Financial Simulation Engine (from LLM solution)

def simulate_financials(df, threshold, prob_col, label_col,
                        cost_miss=50_000, cost_alarm=2_000):
    # Sweeps probability thresholds 0.01-0.99
    # Simulates operational reality with 24-hour cooldown after alarm
    # Calculates total cost = (FN * $50K) + (FP * $2K)
    # Finds threshold minimizing total business cost

4. Golden Solution (Correct Methodology)

Uses GradientBoostingClassifier with strict three-way split: Train / Validation / Test.
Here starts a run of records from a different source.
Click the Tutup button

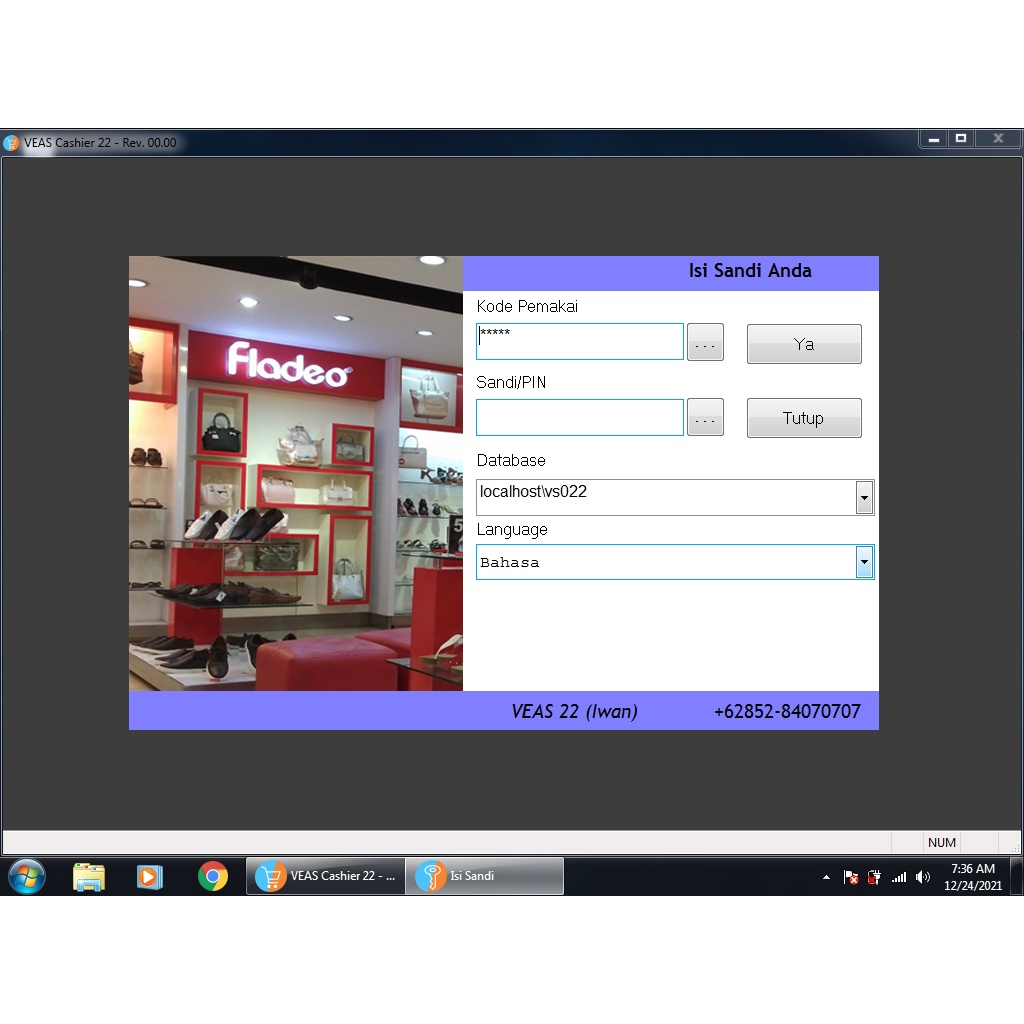804,417
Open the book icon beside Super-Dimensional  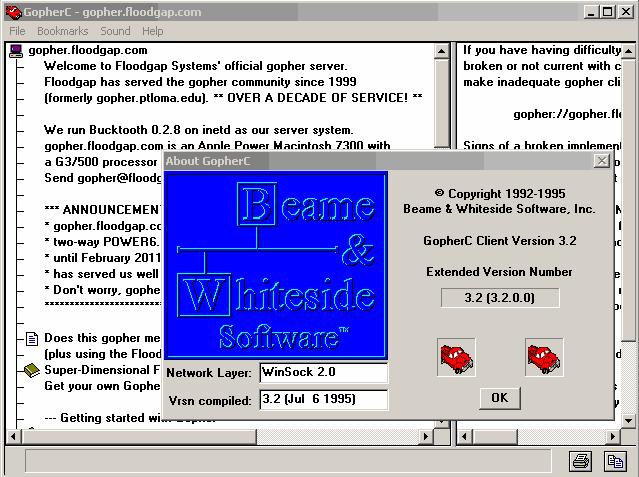(32, 371)
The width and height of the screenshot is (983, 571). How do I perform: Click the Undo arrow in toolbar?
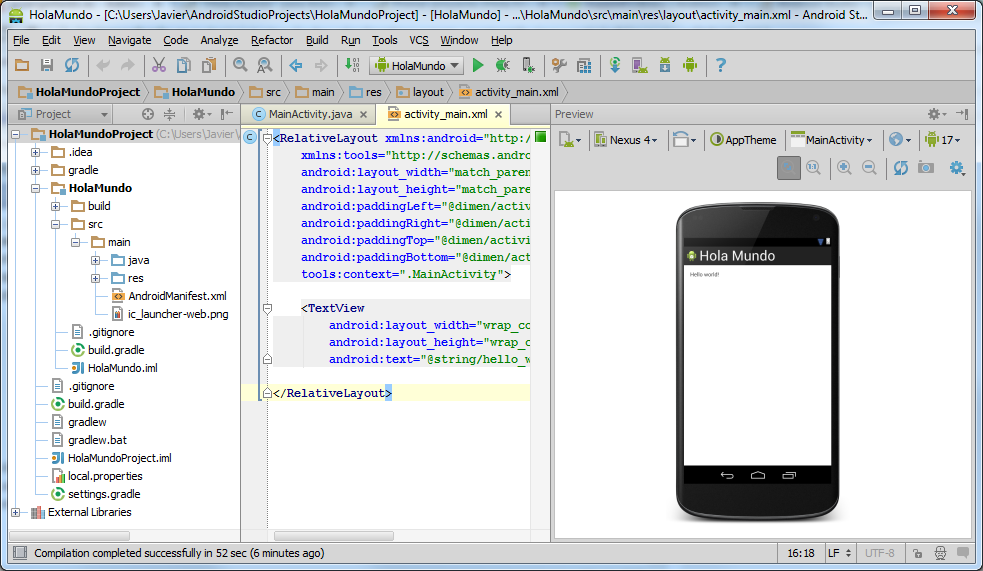(x=102, y=65)
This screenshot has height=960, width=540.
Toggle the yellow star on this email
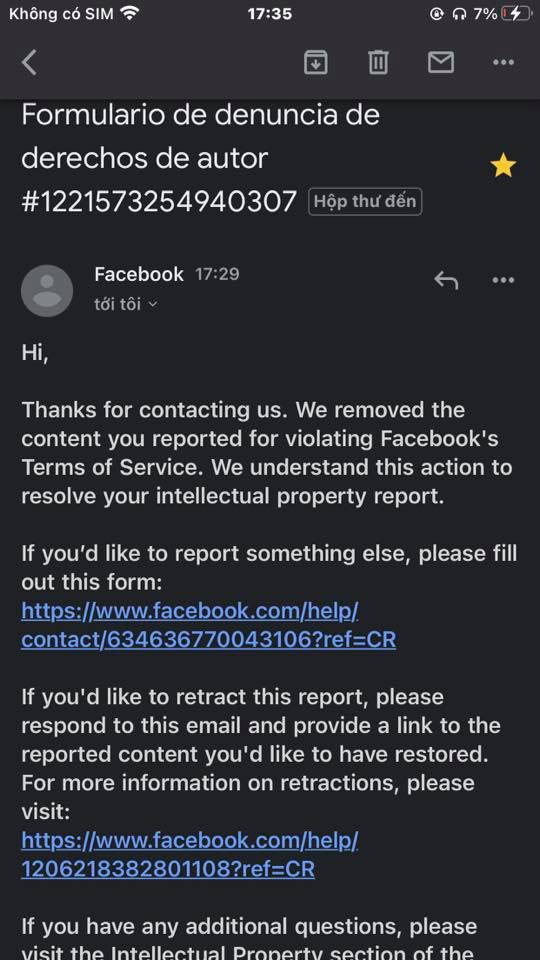click(x=503, y=166)
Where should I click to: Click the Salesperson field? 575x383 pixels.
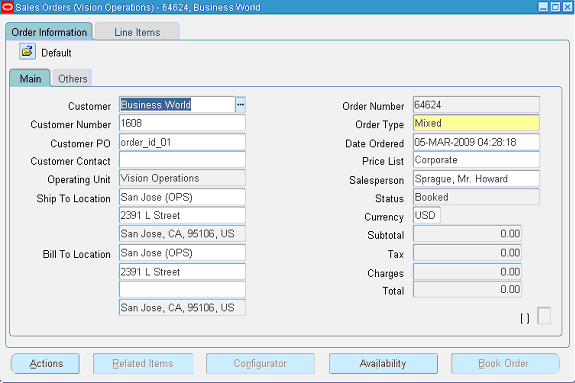click(476, 179)
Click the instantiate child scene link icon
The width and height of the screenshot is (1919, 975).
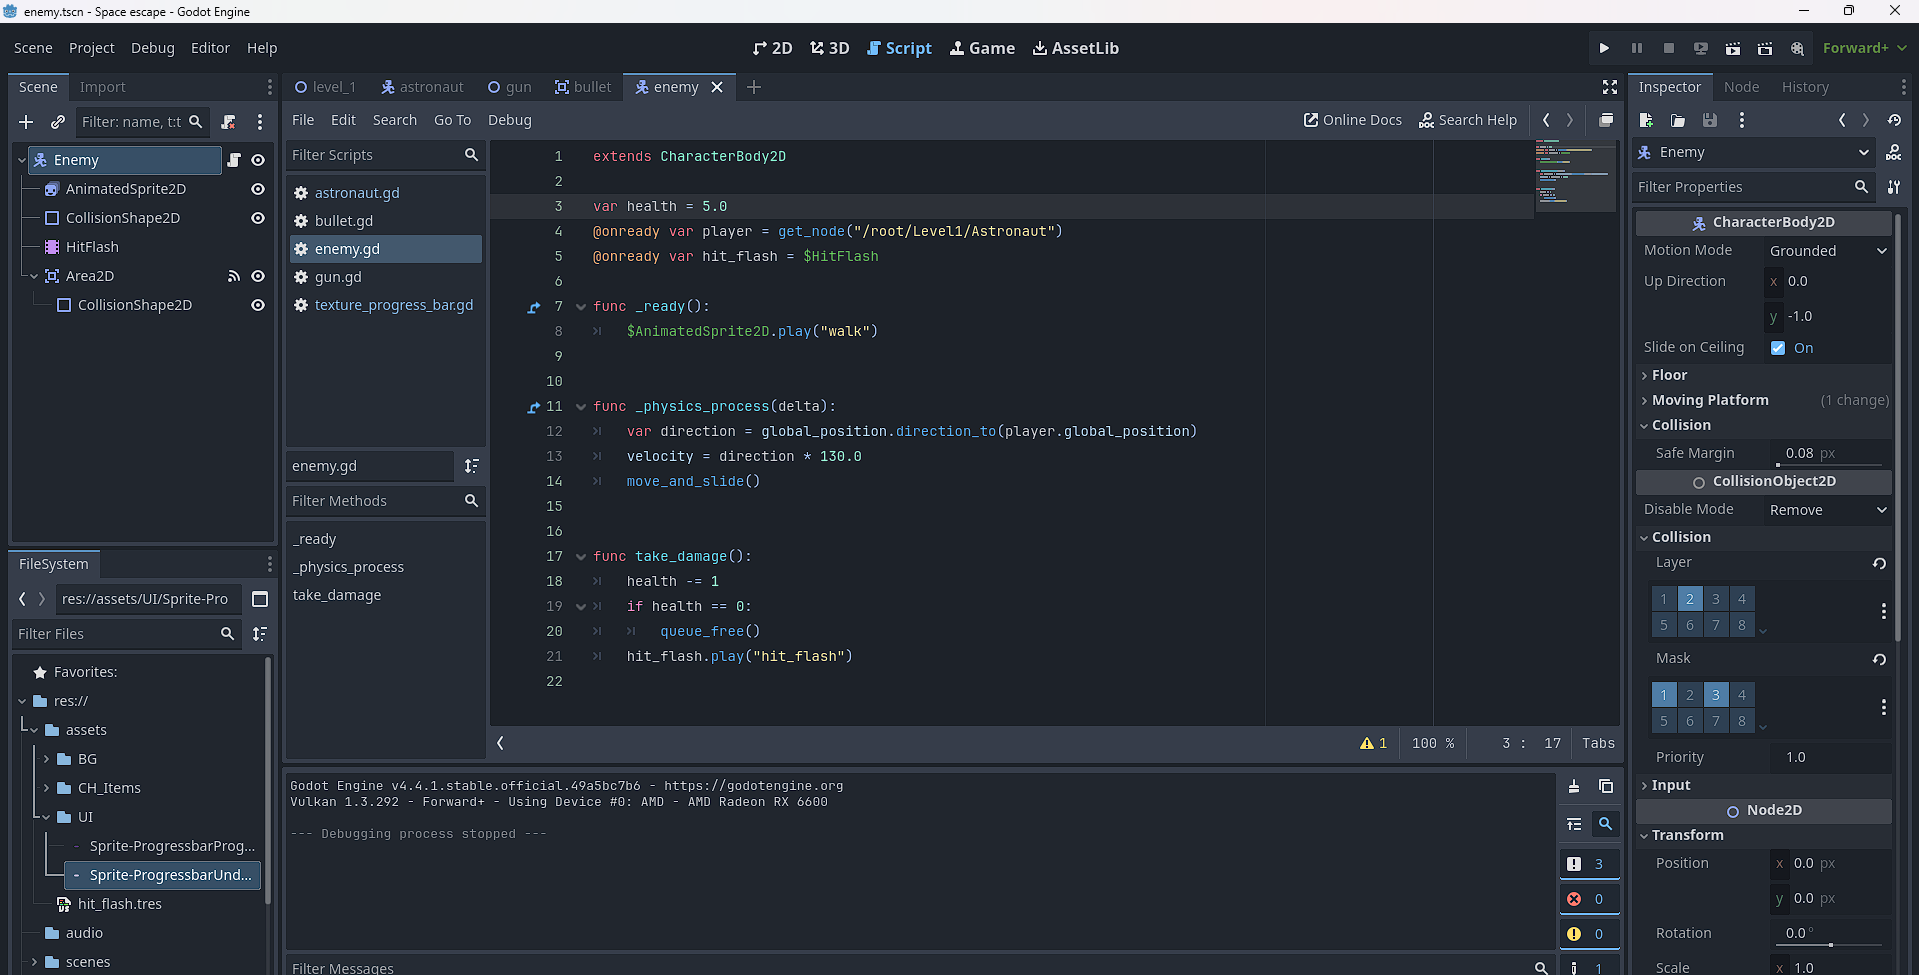[x=58, y=122]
Key Differences from LLM Solution

| Aspect | LLM Solution | Golden Solution | |--------|-------------|-----------------| | Data split | Train / Test (2-way) | Train / Val / Test (3-way) | | Threshold tuning | On test set (LEAKAGE) | On validation set only | | Test evaluation | Contaminated by tuning | Clean, single evaluation | | Final score | 0/20 (critical fail) | Full marks |

Feature Engineering Pipeline

# Per-machine, backward-looking features:
# - 12-hour rolling mean/std for temperature, vibration, pressure, rpm
# - Spike features: (current - rolling_mean) / rolling_std
# - Hour-of-day, day-of-week temporal features
# - Forward-fill NaN per machine before feature computation

Correct Threshold Optimization

# 1. Train model on train set
# 2. Generate probabilities on VALIDATION set
# 3. Sweep thresholds, compute business cost on validation set
# 4. Select best_threshold = argmin(validation_cost)
# 5. Evaluate ONCE on test set with frozen threshold
# 6. Report final metrics (precision, recall, F1, AP, confusion matrix)
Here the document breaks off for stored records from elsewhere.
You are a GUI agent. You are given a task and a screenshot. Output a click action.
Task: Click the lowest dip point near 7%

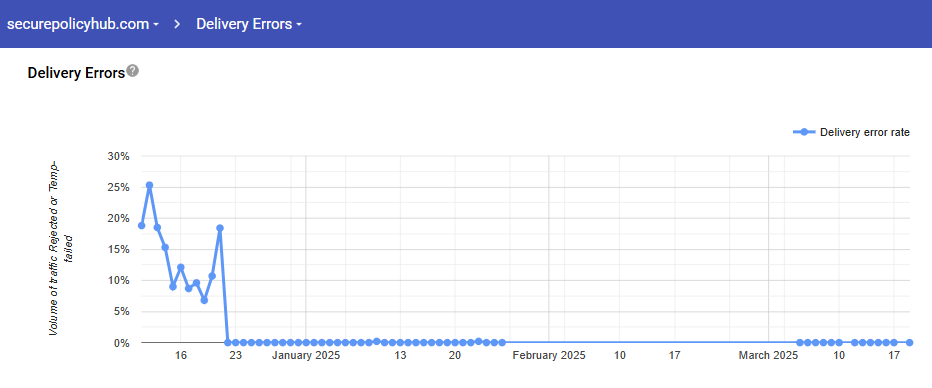tap(204, 300)
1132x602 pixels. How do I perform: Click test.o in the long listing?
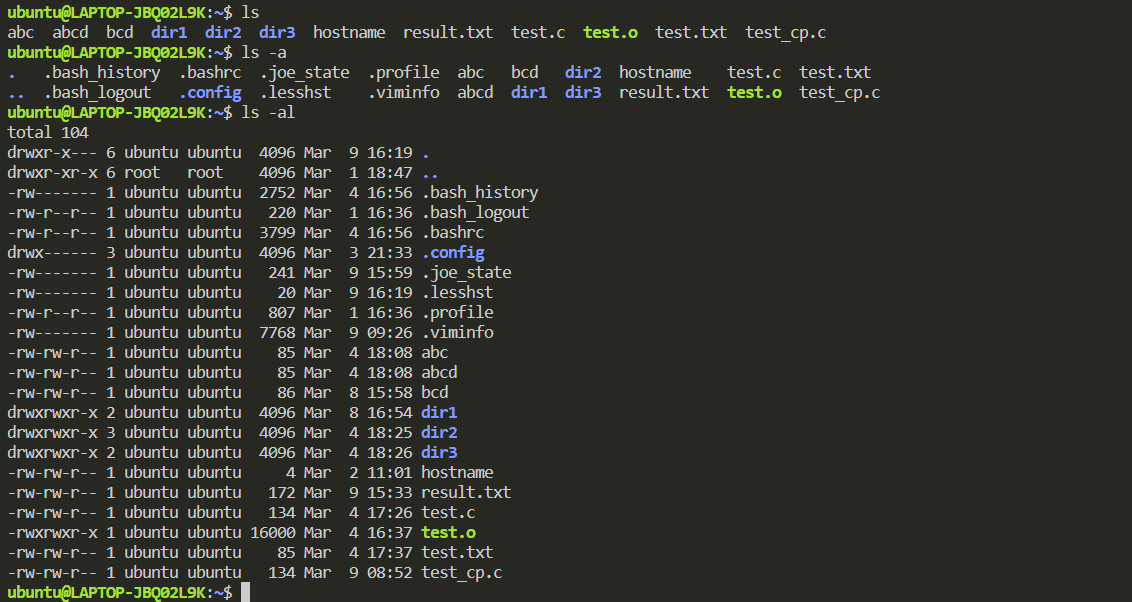pyautogui.click(x=448, y=533)
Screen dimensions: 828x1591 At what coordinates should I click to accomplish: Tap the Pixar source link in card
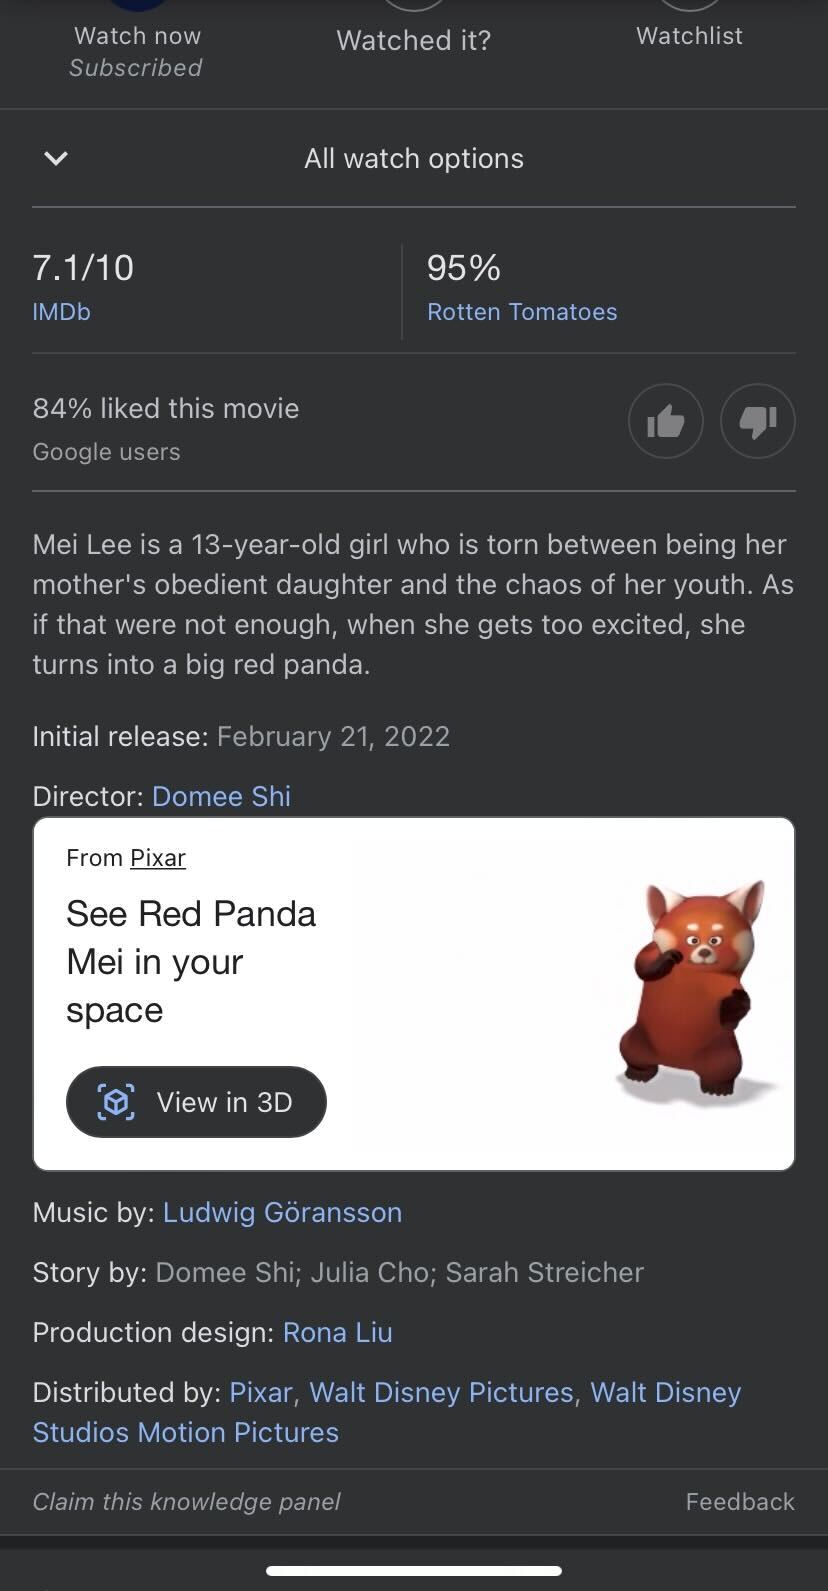[158, 858]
5. Grading Rubric (20 Points)

| Area | Points | Criteria | |------|--------|----------| | Leakage prevention | 5 | Chronological split; backward-looking features; temporal ordering acknowledged | | Feature engineering | 4 | Per-machine computation; safe NaN handling; reasonable for 24-hour horizon | | Imbalance & cost | 4 | Accounts for 4% positive rate; cost matrix reflects $50K vs $2K | | Evaluation protocol | 5 | Threshold tuned on validation (not test); business cost computed as (FN*$50K)+(FP*$2K) | | Completeness | 2 | End-to-end runnable; key decisions explained |

Critical Fail Conditions (Automatic Zero)
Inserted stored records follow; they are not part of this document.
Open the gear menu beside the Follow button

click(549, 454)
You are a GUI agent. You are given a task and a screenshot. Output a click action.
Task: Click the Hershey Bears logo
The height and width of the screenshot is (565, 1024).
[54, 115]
Random train/test split on time-series data
Threshold tuned on test set (data leakage)
Accuracy used as primary optimization metric
Future data used in feature calculations (look-ahead bias)
Asymmetric business cost ignored or never computed

6. Failure Analysis

LLM Score Breakdown:

Leakage prevention: 5/5 (proper chronological split, backward-looking features)
Feature engineering: 4/4 (good use of groupby for machine-specific stats)
Imbalance & cost: 4/4 (correctly modeled asymmetric costs)
Evaluation protocol: 0/5 (threshold tuned on holdout set)
Completeness: 2/2 (runnable code, well-explained)

Subtotal: 15/20, with critical failure penalty: 0/20.

Root Cause: The LLM splits data into Train and Test, then runs threshold sweep directly on test data to find "optimal" threshold, reporting those metrics as final savings. This is holdout leakage — the reported savings are biased and optimistic.

Key Takeaway: The LLM understands cost-sensitive learning concepts and temporal splitting but fails to implement proper three-way evaluation protocol. This represents a systematic weakness in LLM-generated ML pipelines: the model knows what to do but makes subtle methodological errors in how it's done.